* _Kutipan sumber_
Bagaimana Hukum Bangun Masjid di Atas Tanah Pribadi?
Ahmad subagja | Masjid At Taqwa
2024-06-11 08:19:29

Bagaimana Hukum Bangun Masjid di Atas Tanah Pribadi?

Masjid merupakan tempat umat Islam beribadah, terutama untuk menunaikan salat. Tidak sembarang tempat ibadah bisa disebut masjid karena ada ketentuan dan ada aturan menjadikan suatu tempat masjid, salah satunya harus merupakan benda wakaf.

Lantas, bagaimana dengan bangunan masjid yang berdiri di atas tanah pribadi atau non-wakaf?

Melansir dari laman NU Online, Dewan Pembina Pondok Pesantren Raudlatul Quran Ustaz M. Mubasysyarum Bih menjelaskan sebuah masjid sudah pasti benda wakaf. Berbeda halnya dengan musala yang belum tentu benda wakaf.

Bagaimana Hukum Bangun Masjid di Atas Tanah Pribadi?

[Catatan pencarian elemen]

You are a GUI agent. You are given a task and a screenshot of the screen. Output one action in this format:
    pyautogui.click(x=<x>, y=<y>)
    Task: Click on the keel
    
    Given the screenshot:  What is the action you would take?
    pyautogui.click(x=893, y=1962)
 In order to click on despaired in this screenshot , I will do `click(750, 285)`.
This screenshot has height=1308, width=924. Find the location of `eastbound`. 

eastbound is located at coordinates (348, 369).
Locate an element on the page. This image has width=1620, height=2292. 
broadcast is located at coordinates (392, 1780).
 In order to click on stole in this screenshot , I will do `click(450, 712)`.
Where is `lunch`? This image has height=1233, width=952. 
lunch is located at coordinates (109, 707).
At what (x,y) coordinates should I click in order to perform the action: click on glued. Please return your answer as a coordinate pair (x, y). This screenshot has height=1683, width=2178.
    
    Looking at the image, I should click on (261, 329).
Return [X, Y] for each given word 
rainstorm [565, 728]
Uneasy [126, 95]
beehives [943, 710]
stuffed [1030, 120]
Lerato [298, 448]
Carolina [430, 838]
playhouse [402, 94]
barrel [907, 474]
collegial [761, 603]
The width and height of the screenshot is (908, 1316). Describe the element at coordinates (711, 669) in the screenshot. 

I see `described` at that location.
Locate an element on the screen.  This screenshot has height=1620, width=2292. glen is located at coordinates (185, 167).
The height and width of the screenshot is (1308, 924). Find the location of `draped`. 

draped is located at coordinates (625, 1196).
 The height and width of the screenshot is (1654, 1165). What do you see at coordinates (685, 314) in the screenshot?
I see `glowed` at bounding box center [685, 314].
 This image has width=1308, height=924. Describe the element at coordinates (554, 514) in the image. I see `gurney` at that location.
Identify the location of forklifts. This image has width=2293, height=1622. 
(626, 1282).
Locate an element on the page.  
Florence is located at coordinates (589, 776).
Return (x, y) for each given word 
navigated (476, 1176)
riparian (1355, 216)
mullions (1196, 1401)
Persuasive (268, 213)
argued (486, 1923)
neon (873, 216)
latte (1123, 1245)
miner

* _Tugas yang dikerjakan_
1. Tulis ulang bagian artikel tentang masjid di tanah pribadi, mulai dari "Ahmad subagja |" dan berlanjut sampai "merupakan benda wakaf.", dengan mengganti "wakaf" menjadi "hibah".
2. Sebutkan semua nama orang, lembaga, dan situs yang muncul dalam artikel tentang masjid di tanah pribadi.
3. Tentukan apakah setiap pernyataan berikut sesuai dengan artikel tentang masjid di tanah pribadi. Jawab ya atau tidak dan kutip kata-kata artikel yang menentukan jawaban.
(a) Salah satu syarat menjadikan suatu tempat sebagai masjid adalah tempat itu berupa benda wakaf.
(b) Musala sudah pasti merupakan benda wakaf.
(c) Penjelasan tentang status wakaf masjid diambil dari NU Online.
Materi di atas tidak berkaitan dengan pekerjaan ini.

* _Jawaban tugas_
1.
Ahmad subagja | Masjid At Taqwa
2024-06-11 08:19:29

Bagaimana Hukum Bangun Masjid di Atas Tanah Pribadi?

Masjid merupakan tempat umat Islam beribadah, terutama untuk menunaikan salat. Tidak sembarang tempat ibadah bisa disebut masjid karena ada ketentuan dan ada aturan menjadikan suatu tempat masjid, salah satunya harus merupakan benda hibah.

2.
- Ahmad subagja
- Masjid At Taqwa
- NU Online
- Pondok Pesantren Raudlatul Quran
- M. Mubasysyarum Bih

3.
(a) Ya: "salah satunya harus merupakan benda wakaf"
(b) Tidak: "musala yang belum tentu benda wakaf"
(c) Ya: "Melansir dari laman NU Online"